*** Block opens ***
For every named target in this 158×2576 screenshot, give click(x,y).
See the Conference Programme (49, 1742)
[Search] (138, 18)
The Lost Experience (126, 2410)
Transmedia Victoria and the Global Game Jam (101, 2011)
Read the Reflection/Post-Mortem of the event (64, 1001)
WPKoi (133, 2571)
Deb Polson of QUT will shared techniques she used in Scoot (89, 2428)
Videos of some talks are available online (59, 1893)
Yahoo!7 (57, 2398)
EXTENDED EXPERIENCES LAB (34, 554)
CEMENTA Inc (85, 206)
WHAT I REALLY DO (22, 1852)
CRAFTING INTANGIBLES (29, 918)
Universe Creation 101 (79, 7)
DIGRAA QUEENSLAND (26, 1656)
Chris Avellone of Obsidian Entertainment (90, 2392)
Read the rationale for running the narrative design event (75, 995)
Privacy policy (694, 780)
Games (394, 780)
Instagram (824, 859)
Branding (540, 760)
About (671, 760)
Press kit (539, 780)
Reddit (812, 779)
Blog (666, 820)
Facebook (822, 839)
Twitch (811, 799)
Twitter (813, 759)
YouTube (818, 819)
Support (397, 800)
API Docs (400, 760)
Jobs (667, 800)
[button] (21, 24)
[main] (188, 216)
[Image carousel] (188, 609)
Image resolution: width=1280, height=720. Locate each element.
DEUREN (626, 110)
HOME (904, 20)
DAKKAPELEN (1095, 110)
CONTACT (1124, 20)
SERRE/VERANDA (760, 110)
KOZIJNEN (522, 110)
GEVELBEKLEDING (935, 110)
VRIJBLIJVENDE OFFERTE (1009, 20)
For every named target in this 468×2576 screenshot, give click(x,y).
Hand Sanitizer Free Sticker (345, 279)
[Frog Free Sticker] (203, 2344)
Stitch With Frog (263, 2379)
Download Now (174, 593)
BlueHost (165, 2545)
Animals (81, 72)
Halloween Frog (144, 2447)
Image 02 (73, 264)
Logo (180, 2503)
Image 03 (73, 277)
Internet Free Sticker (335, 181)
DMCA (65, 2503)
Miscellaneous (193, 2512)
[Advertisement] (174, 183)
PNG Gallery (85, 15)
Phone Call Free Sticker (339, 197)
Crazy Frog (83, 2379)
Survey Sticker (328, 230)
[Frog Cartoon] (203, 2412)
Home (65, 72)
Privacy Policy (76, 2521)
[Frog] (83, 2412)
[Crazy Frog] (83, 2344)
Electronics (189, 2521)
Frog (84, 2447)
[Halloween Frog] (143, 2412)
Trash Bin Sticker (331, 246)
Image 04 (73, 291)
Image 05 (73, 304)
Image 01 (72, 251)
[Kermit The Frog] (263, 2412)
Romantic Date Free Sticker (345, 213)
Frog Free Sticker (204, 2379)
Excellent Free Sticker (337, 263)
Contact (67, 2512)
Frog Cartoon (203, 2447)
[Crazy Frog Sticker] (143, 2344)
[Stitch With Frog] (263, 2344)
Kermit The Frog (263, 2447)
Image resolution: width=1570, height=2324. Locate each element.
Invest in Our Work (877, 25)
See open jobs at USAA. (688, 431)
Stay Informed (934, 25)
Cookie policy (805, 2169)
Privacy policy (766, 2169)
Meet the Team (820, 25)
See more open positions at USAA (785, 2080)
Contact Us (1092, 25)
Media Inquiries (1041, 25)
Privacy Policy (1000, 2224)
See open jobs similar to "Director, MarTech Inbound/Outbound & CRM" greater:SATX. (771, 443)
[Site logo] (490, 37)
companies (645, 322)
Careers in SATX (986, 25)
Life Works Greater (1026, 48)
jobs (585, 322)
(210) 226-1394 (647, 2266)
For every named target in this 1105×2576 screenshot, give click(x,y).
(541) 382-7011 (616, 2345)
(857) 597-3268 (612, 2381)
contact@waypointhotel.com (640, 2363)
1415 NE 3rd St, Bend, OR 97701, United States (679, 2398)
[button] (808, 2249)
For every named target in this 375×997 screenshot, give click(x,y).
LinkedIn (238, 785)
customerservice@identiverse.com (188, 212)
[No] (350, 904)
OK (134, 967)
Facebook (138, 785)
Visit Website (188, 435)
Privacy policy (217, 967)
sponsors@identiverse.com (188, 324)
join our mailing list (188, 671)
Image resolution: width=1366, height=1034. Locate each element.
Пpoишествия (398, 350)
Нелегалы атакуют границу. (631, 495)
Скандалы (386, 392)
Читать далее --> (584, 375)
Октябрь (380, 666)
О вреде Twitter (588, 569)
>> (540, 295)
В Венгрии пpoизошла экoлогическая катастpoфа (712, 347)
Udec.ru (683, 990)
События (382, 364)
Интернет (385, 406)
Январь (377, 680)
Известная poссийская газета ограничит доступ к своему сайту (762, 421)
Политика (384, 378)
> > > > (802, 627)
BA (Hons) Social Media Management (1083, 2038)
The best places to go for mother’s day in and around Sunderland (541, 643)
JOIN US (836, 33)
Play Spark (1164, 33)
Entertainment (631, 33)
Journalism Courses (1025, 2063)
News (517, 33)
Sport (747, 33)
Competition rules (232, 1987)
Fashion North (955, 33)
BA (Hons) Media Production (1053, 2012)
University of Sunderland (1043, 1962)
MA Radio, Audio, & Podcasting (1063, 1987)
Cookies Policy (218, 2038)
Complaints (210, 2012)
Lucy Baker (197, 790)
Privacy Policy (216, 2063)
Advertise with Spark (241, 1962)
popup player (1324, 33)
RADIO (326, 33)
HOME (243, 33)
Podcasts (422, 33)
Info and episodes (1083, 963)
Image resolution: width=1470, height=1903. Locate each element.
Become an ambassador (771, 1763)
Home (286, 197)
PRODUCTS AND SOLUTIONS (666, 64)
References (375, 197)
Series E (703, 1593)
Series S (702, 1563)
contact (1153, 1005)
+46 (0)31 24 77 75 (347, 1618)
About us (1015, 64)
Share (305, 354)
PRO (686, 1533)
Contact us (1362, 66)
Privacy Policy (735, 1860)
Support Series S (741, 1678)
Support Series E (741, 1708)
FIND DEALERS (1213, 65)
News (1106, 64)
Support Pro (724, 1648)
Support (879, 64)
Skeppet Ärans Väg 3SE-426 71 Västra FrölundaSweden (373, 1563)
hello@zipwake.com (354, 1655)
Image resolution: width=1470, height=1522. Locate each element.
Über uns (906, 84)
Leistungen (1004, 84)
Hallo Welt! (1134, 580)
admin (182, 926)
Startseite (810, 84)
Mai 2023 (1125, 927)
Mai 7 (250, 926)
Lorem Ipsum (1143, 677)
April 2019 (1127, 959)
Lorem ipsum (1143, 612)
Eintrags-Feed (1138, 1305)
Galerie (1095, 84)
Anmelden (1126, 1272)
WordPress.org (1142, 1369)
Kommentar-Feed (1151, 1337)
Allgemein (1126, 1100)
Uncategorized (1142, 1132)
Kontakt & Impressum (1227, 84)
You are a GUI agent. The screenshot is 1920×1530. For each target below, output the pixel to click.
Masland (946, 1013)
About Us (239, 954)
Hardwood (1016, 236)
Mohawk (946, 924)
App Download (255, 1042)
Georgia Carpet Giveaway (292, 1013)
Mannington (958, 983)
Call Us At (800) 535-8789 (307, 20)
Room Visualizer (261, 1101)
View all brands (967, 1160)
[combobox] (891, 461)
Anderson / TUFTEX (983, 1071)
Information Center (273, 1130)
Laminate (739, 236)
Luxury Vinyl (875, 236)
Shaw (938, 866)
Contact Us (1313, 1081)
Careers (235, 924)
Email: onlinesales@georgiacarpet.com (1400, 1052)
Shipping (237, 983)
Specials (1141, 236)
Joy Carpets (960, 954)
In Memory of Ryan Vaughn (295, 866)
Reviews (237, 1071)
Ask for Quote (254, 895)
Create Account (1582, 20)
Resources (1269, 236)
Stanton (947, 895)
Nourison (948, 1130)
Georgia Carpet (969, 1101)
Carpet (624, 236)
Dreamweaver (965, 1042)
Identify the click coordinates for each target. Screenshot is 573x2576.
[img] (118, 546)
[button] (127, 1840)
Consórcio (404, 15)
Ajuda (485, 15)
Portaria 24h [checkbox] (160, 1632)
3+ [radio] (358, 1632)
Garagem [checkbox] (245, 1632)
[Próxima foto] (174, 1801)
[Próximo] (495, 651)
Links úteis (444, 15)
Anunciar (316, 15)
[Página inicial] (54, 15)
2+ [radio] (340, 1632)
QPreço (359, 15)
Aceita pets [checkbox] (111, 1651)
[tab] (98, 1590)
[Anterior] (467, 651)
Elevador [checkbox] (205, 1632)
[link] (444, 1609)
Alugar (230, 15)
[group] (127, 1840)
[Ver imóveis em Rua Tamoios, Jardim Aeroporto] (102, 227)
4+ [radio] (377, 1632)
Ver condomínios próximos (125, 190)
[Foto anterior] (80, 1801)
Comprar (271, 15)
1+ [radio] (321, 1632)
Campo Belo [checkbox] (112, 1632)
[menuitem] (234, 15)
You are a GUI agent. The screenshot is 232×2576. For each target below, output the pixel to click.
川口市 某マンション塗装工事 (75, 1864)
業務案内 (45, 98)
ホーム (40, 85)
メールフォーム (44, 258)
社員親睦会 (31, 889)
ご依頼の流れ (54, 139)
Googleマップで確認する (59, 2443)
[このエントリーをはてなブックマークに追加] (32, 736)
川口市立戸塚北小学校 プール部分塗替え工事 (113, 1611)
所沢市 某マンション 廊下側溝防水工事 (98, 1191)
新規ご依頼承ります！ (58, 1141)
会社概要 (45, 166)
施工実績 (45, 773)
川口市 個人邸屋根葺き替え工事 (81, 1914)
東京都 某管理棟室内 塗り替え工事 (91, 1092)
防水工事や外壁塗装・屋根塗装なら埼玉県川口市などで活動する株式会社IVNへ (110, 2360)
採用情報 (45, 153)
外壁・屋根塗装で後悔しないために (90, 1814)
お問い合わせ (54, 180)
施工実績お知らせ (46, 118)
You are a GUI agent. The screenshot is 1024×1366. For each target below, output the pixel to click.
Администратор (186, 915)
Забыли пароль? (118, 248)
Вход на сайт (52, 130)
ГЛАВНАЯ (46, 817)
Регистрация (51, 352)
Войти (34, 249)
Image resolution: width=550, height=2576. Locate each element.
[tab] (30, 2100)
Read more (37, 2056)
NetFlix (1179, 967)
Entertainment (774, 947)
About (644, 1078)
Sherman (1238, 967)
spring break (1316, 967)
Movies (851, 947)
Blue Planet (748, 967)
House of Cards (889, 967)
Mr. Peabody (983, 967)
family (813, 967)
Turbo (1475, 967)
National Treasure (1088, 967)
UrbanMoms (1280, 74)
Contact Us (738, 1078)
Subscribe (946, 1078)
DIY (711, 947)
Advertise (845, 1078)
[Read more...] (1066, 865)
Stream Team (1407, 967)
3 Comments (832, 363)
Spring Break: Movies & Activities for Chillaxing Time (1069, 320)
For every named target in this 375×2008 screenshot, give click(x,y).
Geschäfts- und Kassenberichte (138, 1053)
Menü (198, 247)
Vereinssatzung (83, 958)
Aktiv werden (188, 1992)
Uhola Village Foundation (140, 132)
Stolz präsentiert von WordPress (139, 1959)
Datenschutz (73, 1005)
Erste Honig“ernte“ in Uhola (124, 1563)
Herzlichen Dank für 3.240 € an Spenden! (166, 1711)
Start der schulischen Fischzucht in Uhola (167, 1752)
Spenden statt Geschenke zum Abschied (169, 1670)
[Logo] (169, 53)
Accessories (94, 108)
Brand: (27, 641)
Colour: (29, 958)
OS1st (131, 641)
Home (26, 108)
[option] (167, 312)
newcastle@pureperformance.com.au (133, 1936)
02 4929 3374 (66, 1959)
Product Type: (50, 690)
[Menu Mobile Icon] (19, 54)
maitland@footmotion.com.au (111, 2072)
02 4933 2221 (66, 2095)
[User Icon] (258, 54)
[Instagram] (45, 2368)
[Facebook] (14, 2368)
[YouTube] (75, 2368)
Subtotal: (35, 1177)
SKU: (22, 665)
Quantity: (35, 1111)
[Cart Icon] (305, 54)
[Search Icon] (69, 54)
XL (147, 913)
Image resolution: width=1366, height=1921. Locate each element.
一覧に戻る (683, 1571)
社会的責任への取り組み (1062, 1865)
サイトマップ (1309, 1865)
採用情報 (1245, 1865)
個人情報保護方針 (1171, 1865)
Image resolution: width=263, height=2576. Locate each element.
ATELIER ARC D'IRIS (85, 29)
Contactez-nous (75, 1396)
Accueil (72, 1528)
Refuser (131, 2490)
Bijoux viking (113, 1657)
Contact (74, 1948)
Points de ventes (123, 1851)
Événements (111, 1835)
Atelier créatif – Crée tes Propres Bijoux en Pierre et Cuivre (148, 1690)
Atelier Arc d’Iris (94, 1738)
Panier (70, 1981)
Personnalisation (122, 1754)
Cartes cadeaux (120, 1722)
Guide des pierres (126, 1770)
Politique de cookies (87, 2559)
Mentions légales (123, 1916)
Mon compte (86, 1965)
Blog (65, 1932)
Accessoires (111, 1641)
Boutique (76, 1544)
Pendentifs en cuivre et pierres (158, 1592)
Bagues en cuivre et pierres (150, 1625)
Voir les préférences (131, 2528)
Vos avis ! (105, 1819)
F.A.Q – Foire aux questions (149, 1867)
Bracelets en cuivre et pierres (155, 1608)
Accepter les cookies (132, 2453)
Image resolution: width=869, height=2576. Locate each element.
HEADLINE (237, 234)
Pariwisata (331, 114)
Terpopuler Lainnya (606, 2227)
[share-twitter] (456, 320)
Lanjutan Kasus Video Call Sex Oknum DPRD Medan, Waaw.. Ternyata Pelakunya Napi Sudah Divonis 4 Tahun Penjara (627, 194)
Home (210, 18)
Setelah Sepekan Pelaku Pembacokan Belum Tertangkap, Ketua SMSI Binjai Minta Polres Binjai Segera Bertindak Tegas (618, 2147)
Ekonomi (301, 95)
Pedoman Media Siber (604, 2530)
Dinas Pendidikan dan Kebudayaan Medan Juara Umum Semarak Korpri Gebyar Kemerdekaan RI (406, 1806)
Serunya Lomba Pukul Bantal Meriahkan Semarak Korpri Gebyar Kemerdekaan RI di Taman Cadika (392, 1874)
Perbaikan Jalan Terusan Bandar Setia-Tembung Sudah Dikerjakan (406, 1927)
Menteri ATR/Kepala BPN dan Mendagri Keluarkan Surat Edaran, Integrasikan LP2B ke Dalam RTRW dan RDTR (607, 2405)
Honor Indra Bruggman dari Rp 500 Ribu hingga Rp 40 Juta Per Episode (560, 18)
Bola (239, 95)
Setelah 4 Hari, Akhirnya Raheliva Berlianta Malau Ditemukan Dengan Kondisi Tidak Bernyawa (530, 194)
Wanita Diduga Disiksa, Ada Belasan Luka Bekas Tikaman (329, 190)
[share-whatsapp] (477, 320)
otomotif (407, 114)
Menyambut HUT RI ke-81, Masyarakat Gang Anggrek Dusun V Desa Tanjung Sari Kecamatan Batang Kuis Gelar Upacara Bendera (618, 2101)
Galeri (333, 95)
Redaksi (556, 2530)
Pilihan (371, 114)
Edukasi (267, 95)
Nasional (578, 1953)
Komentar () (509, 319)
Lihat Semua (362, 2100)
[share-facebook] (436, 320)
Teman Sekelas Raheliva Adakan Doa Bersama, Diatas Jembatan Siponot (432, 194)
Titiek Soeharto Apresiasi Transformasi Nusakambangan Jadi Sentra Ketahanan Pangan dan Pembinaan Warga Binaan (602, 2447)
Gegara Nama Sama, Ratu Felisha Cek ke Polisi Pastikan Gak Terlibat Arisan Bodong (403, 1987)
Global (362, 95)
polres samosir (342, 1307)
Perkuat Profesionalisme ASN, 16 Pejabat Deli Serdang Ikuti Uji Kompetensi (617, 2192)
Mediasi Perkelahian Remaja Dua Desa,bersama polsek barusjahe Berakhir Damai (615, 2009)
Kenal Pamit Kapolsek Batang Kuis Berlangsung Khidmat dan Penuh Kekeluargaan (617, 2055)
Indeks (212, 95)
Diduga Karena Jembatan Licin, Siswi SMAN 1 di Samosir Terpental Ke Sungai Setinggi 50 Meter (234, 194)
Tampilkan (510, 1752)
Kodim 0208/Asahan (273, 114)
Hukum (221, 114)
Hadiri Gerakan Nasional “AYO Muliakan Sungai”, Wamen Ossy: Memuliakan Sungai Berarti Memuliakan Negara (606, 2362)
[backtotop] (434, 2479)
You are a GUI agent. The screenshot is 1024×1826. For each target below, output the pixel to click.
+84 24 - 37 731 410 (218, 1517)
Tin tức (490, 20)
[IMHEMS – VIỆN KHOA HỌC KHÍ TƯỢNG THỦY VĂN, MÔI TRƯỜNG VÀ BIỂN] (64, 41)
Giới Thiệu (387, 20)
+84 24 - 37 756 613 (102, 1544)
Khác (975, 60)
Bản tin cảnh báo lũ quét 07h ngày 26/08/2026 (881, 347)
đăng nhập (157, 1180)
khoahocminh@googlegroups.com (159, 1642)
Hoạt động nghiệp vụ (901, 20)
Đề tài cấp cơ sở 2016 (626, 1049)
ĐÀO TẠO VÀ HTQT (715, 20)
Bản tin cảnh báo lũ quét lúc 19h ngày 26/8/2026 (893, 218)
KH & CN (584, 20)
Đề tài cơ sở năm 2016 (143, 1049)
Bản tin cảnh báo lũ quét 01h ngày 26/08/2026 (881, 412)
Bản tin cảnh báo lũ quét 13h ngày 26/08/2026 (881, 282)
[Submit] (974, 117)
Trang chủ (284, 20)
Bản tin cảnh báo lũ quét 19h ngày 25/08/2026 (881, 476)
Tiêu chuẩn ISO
*** Block closes ***
> _Exercise instructions_:
In the records above, find the line with "Advertise with Spark (241, 1962)"; write out exactly that line and each one after it, stopping after the line with "Startseite (810, 84)".

> _Response_:
Advertise with Spark (241, 1962)
popup player (1324, 33)
RADIO (326, 33)
HOME (243, 33)
Podcasts (422, 33)
Info and episodes (1083, 963)
Image resolution: width=1470, height=1903. Locate each element.
Become an ambassador (771, 1763)
Home (286, 197)
PRODUCTS AND SOLUTIONS (666, 64)
References (375, 197)
Series E (703, 1593)
Series S (702, 1563)
contact (1153, 1005)
+46 (0)31 24 77 75 (347, 1618)
About us (1015, 64)
Share (305, 354)
PRO (686, 1533)
Contact us (1362, 66)
Privacy Policy (735, 1860)
Support Series S (741, 1678)
Support Series E (741, 1708)
FIND DEALERS (1213, 65)
News (1106, 64)
Support Pro (724, 1648)
Support (879, 64)
Skeppet Ärans Väg 3SE-426 71 Västra FrölundaSweden (373, 1563)
hello@zipwake.com (354, 1655)
Image resolution: width=1470, height=1522. Locate each element.
Über uns (906, 84)
Leistungen (1004, 84)
Hallo Welt! (1134, 580)
admin (182, 926)
Startseite (810, 84)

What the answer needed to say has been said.